## TASK DETAILS
Revise everything from the start of the records down to the line containing "Action: tap(16, 245)", changing "Instruction" to "Directive" and keeping all else unchanged. Leave the pictures out of your answer.

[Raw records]
####################
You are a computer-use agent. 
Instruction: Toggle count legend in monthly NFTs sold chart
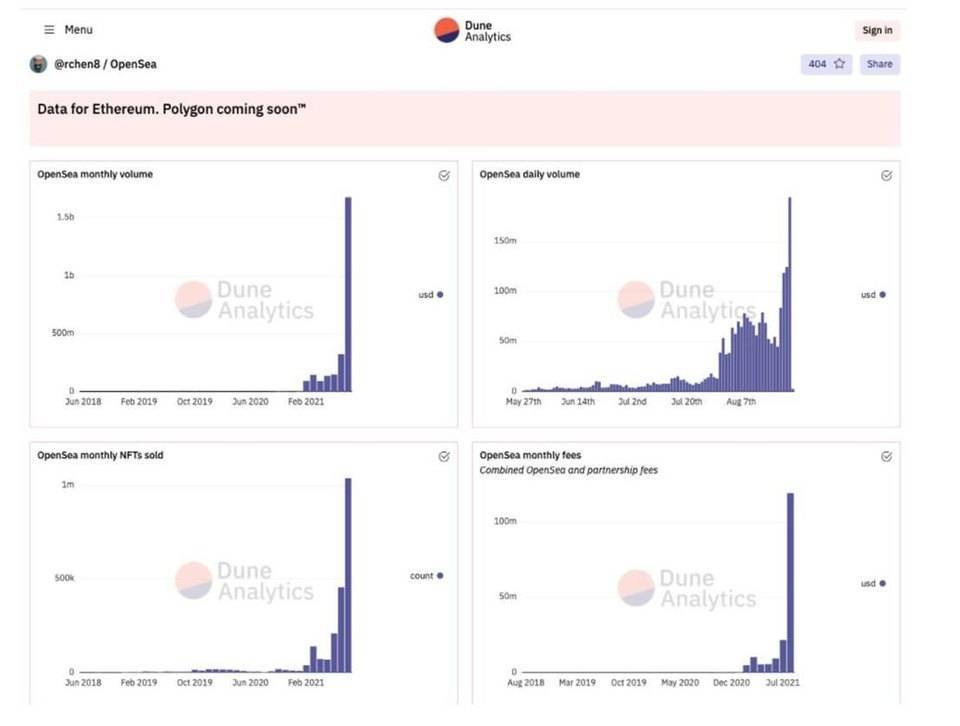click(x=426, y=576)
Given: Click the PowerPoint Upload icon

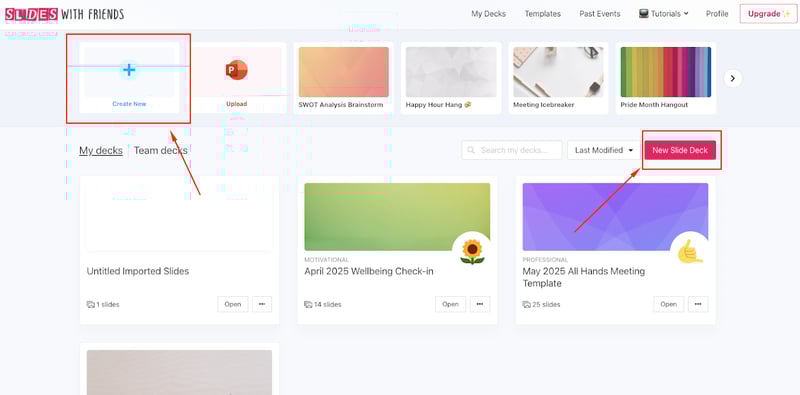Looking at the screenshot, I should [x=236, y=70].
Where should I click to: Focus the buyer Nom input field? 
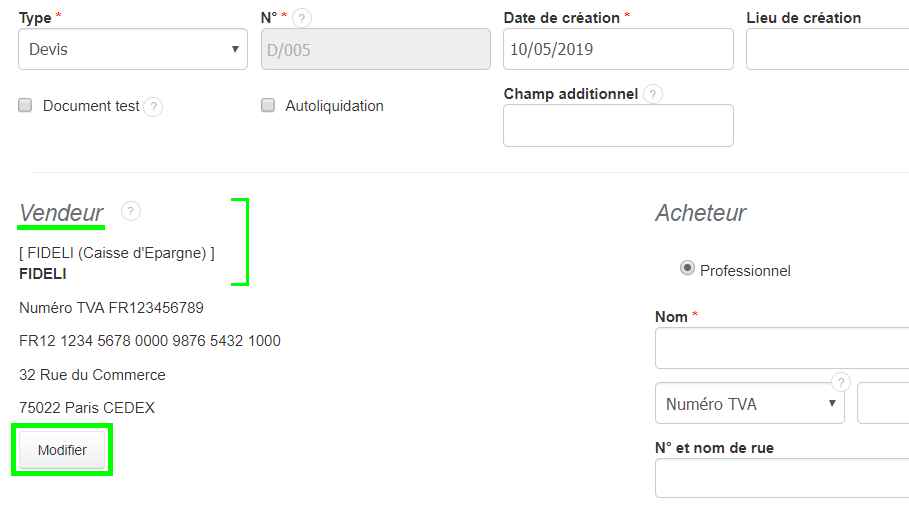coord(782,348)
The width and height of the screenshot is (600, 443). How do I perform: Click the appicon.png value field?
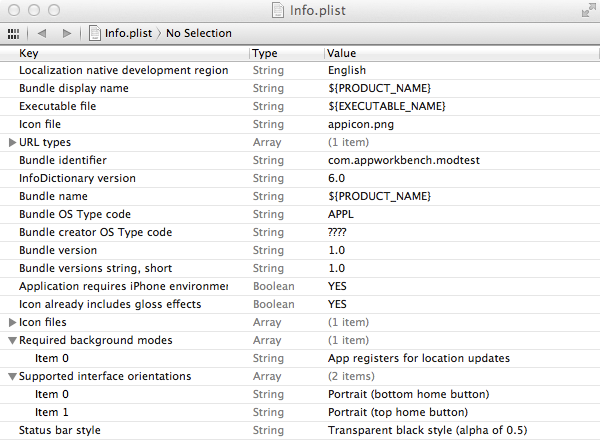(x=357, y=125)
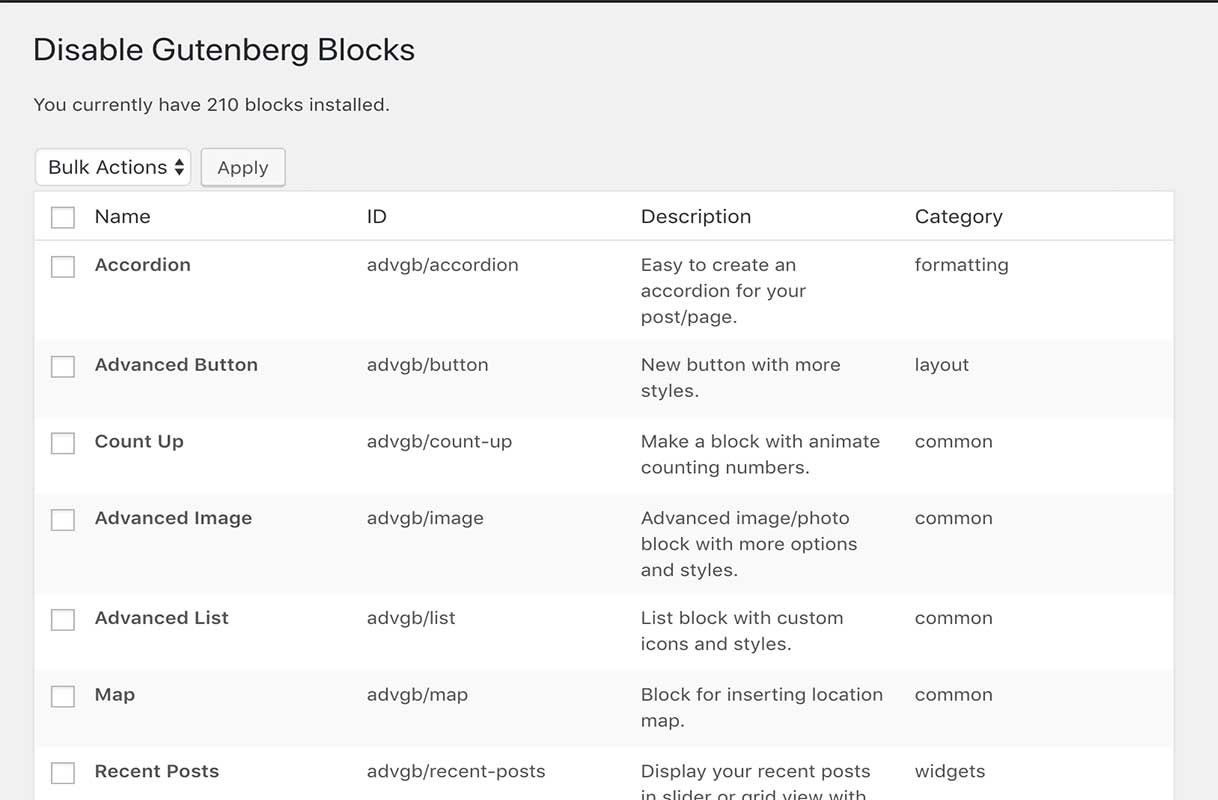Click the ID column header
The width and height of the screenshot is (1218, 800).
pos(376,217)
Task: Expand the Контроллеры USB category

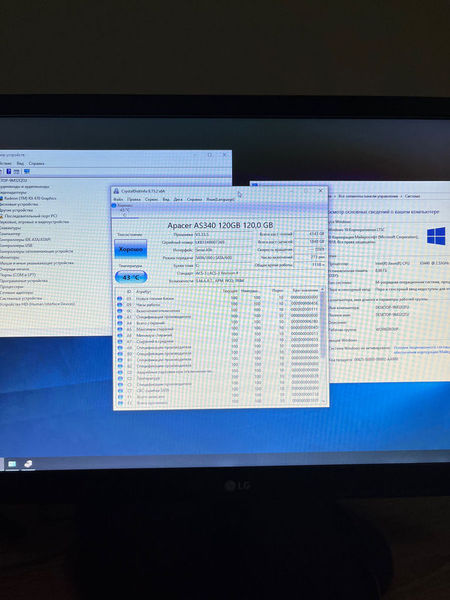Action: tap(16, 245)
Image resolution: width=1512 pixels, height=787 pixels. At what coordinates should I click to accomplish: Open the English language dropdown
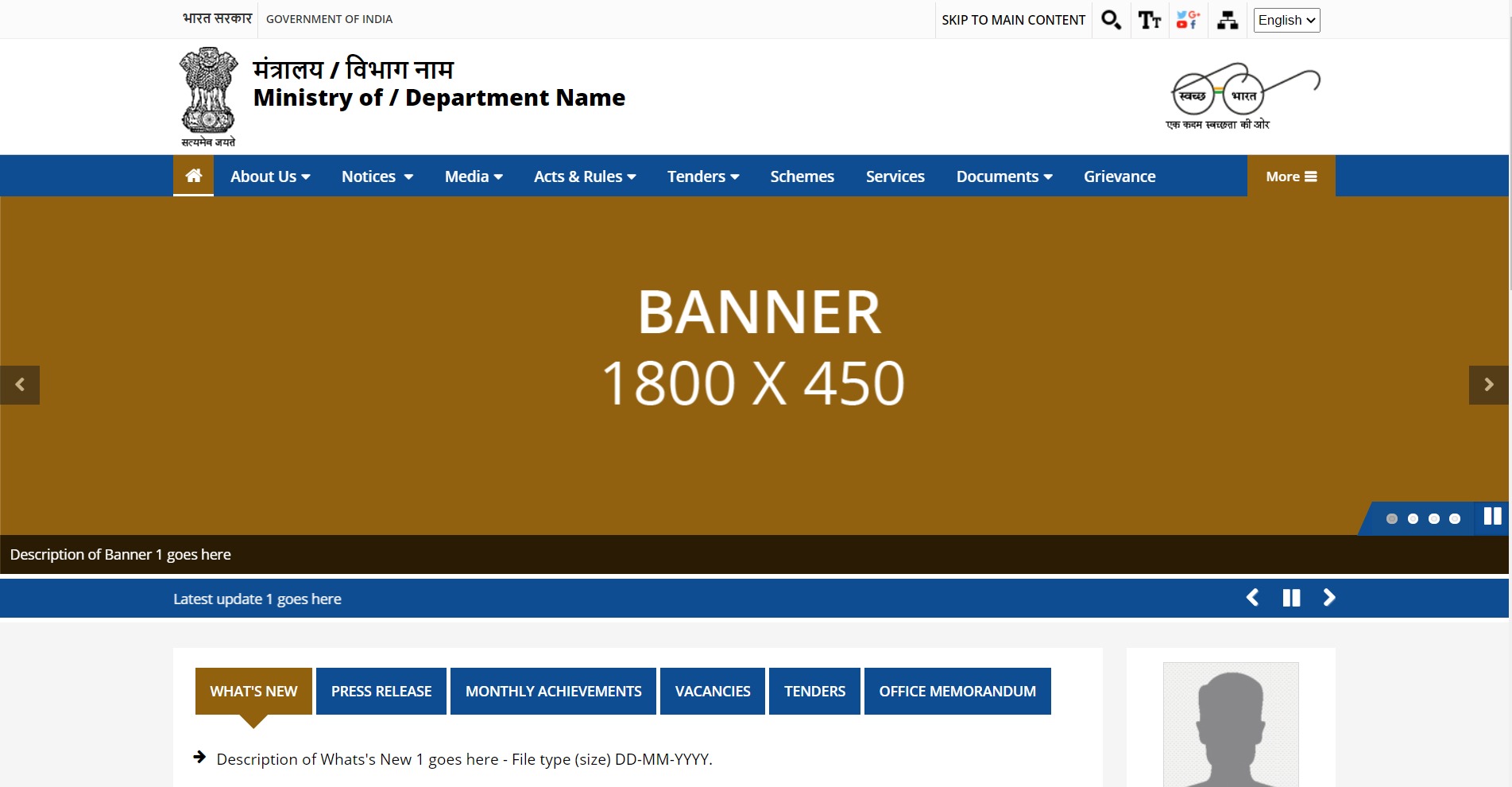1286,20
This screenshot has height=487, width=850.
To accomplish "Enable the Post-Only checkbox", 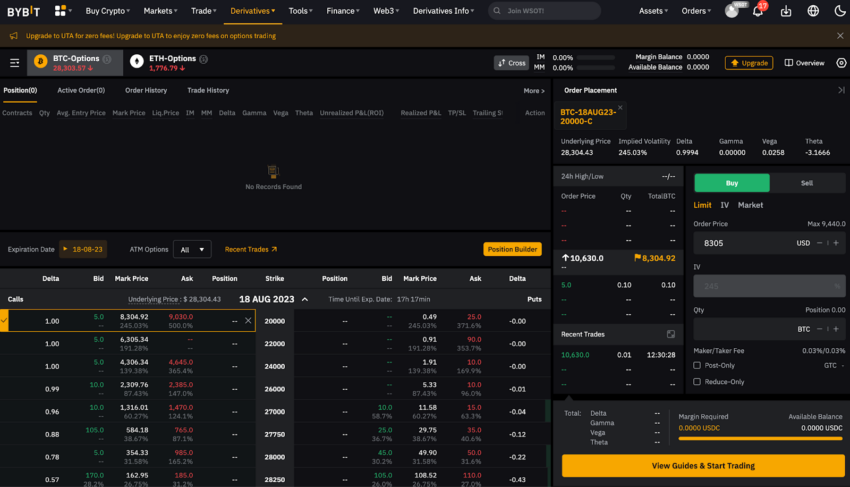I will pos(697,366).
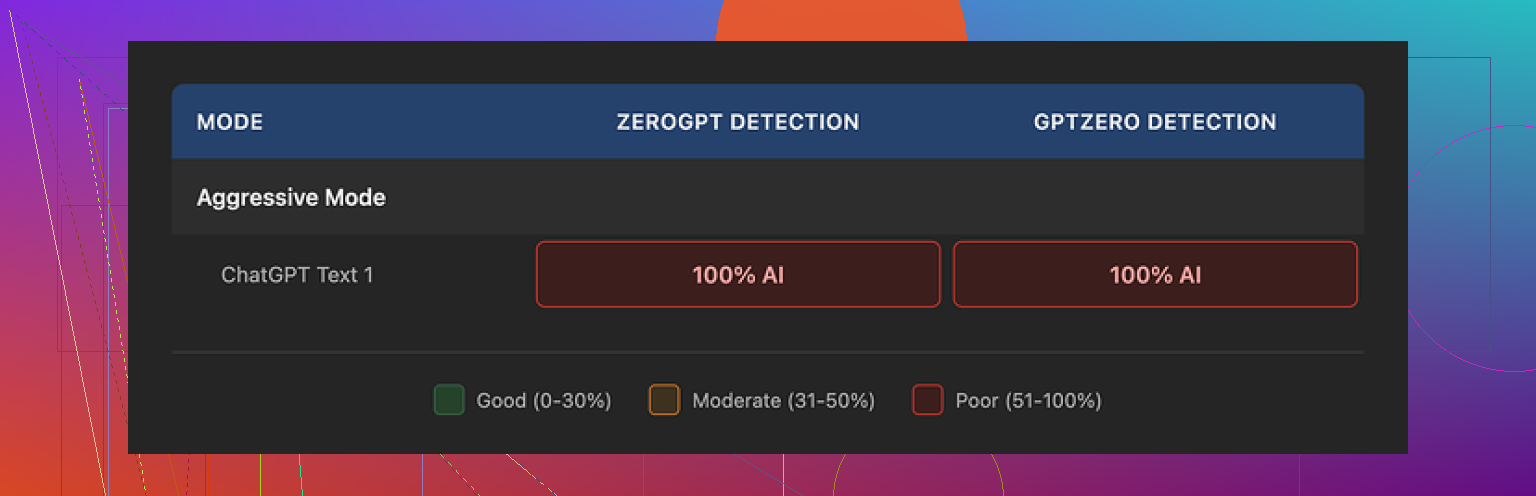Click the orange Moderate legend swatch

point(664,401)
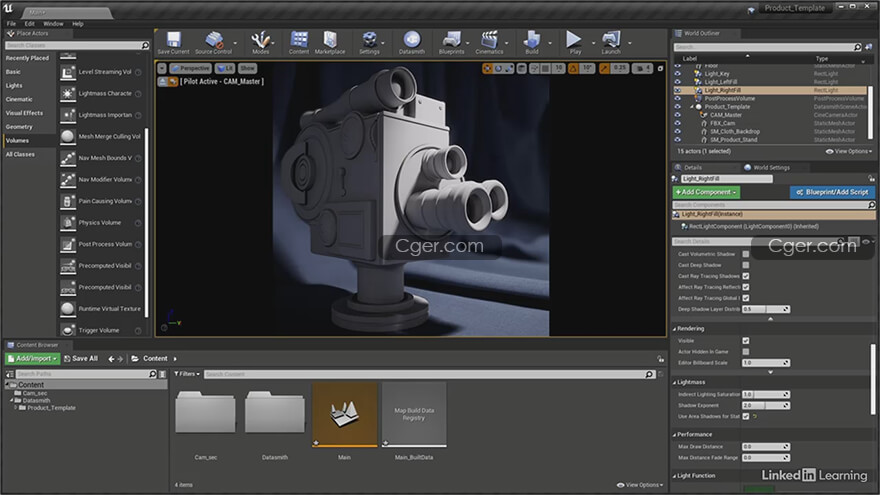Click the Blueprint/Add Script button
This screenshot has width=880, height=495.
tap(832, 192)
####################
## CORRECT OUTPUT
You are a computer-use agent. 
Directive: Toggle count legend in monthly NFTs sold chart
click(x=426, y=576)
Given: Click the PowerPoint Upload icon

Looking at the screenshot, I should [x=236, y=70].
Where should I click to: Focus the buyer Nom input field? 
coord(782,348)
The width and height of the screenshot is (600, 443). How do I perform: Click the appicon.png value field?
(x=357, y=125)
Click the ID column header
The width and height of the screenshot is (1218, 800).
pos(376,217)
Task: Expand the Контроллеры USB category

Action: tap(16, 245)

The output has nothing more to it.